### Problem requirements
Please render the material below as a Markdown table with the columns Row and Line, numbering each nonblank line in order. Leave the pictures out of the table.

───

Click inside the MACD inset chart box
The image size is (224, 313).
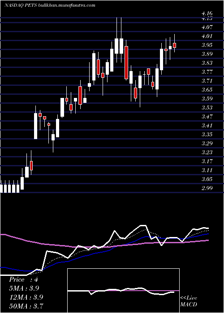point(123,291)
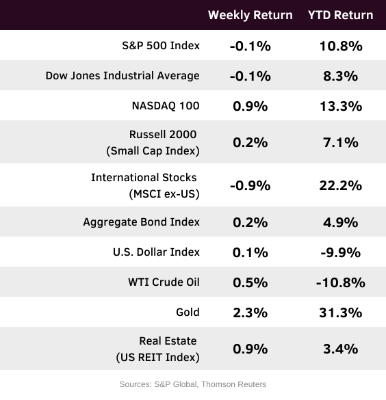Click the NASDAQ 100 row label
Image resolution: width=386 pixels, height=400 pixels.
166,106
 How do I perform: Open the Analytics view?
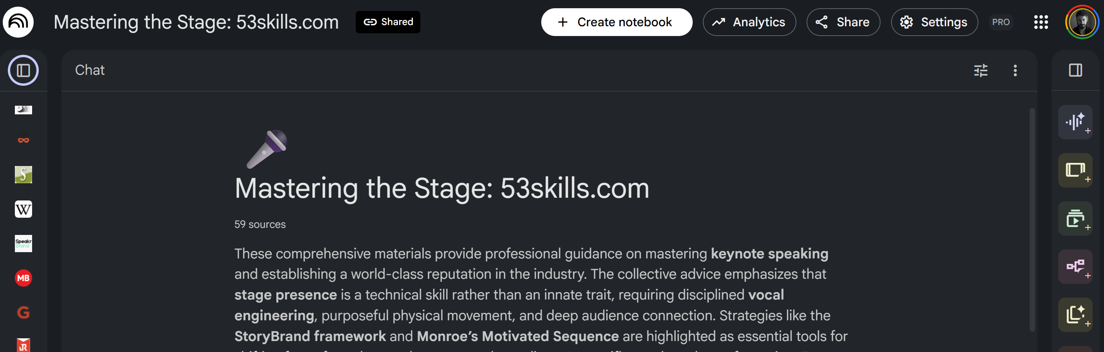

───

### Final result
| Row | Line |
|---|---|
| 1 | Click inside the MACD inset chart box |
| 2 | The image size is (224, 313). |
| 3 | point(123,291) |
| 4 | Click the NASDAQ 100 row label |
| 5 | Image resolution: width=386 pixels, height=400 pixels. |
| 6 | 166,106 |
| 7 |  How do I perform: Open the Analytics view? |